In 1996, during a debate in the First Committee of the UN General Assembly, Brazil stated:
Nuclear weapons diminish the security of all States, including the States that possess them. They have no military utility other than that of deterring a comparably equipped opponent from using them. The continuation of the present situation, however, poses intolerable risks. The only way to reduce these risks is a progressive series of steps that would lead to complete elimination of that category of weapons.

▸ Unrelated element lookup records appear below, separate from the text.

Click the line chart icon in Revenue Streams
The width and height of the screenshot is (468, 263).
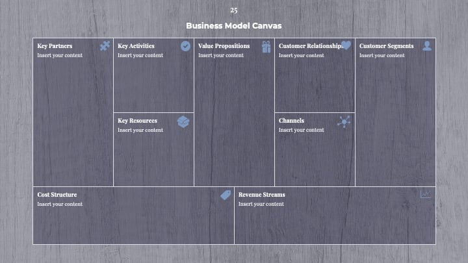click(x=426, y=195)
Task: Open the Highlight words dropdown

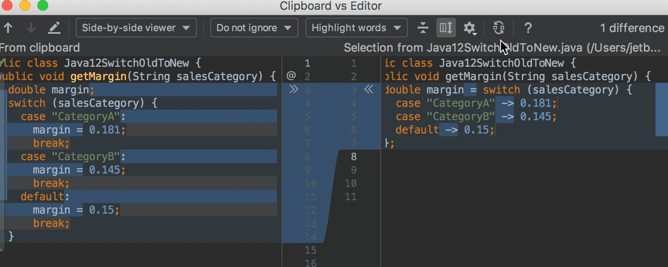Action: (x=356, y=28)
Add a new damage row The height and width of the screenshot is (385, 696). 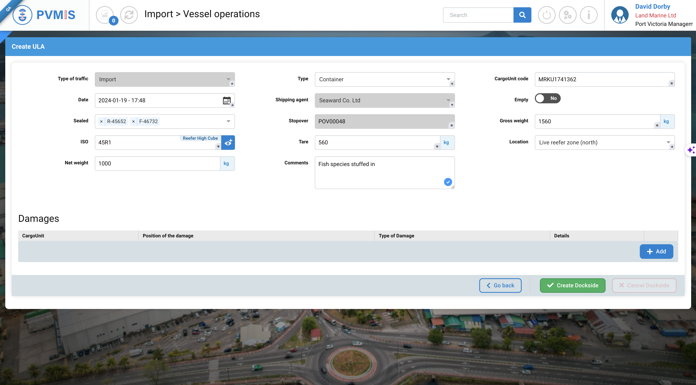click(656, 251)
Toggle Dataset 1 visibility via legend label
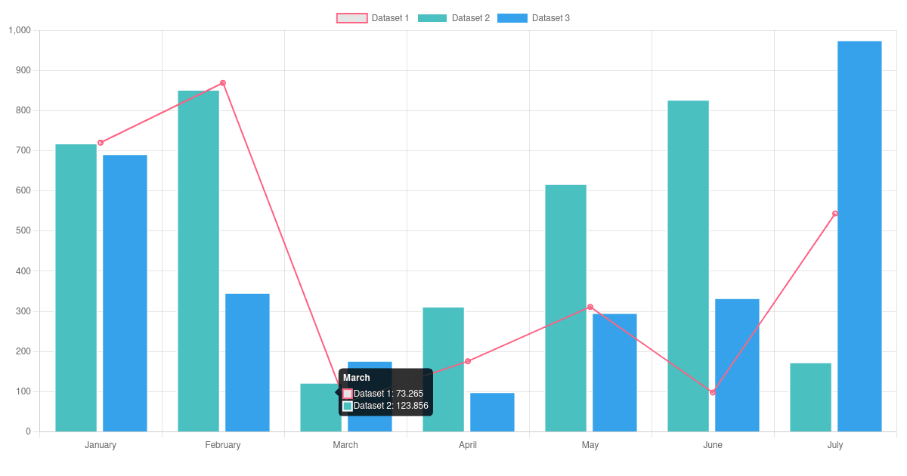The image size is (907, 476). tap(390, 18)
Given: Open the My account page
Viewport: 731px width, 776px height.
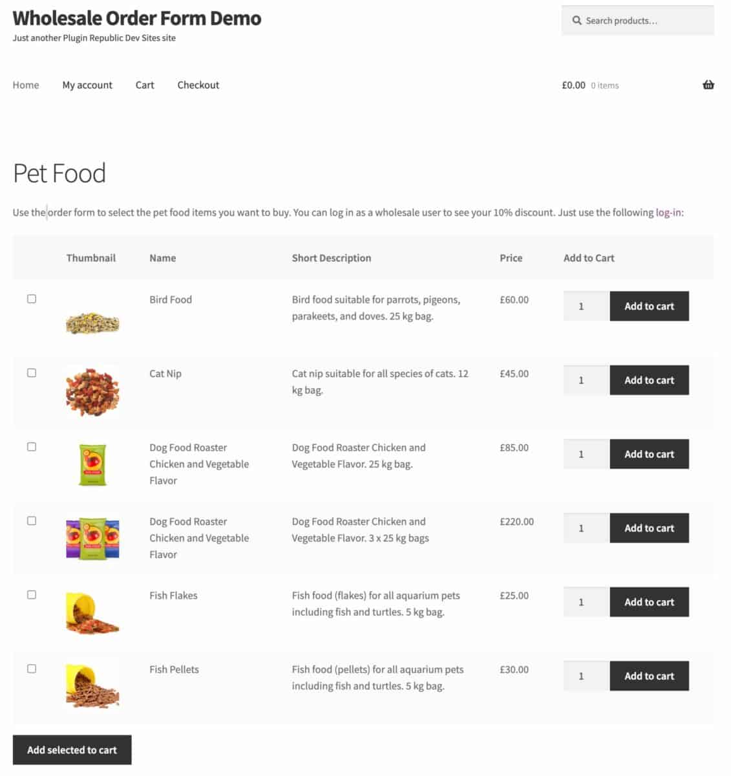Looking at the screenshot, I should pyautogui.click(x=87, y=85).
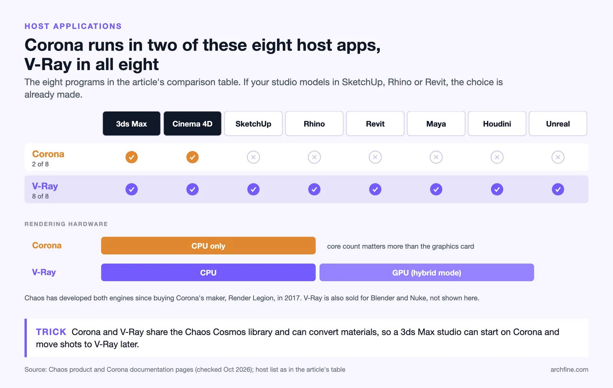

In this context it is important to add that the International Court of Justice unanimously determined that there is a legal obligation not only to negotiate in good faith measures for nuclear disarmament in all its aspects, but also to bring those negotiations to a conclusion – that is to say, to eliminate nuclear weapons. The landmark Advisory Opinion of the International Court of Justice constitutes a new term of reference for all the efforts of the international community towards nuclear disarmament. 
Brazil, Statement before the First Committee of the UN General Assembly, UN Doc. A/C.1/51/PV.4, 15 October 1996, p. 5.
In 2005, Brazil’s president adopted the National Defence Policy, which states:
4.7 Brazil supports an international order based on … the prohibition of … nuclear weapons …
4.14 In accordance with the quest for international peace and security, … [Brazil] is a party to the [1968] Treaty on the Non-Proliferation of Nuclear Weapons and highlights the need for compliance with its article VI, which provides for negotiations towards the complete elimination of nuclear weapons by the nuclear powers. 
Brazil, National Defence Policy, approved by decree of the President of the Republic, Decree No. 5.484, 30 June 2005, published in Diário Oficial da União, 1 July 2005, §§ 4.7 and 4.14.
In 2008, Brazil’s president adopted the National Defence Strategy, which states:
Brazil has committed to the strictly peaceful use of nuclear energy, pursuant to [its] Federal Constitution and to [its] adherence to the [1968] Treaty on the Non-Proliferation of Nuclear Weapons …
Due to a constitutional imperative and international treaty, Brazil abstains from employing nuclear energy for any non-peaceful purpose. It does so under several premises, among which the most important is the progressive nuclear disarmament by nuclear powers.
… [Brazil] shall not adhere to protocols to the Treaty on the Non-Proliferation of Nuclear Weapons aimed at increasing the restrictions imposed by such treaty while the nuclear powers have not made progress on the central premise of the treaty: their own nuclear disarmament. 
Brazil, National Defence Strategy, approved by decree of the President of the Republic, Decree No. 6.703, 18 December 2008, published in Diário Oficial da União, 19 December 2008, Section I.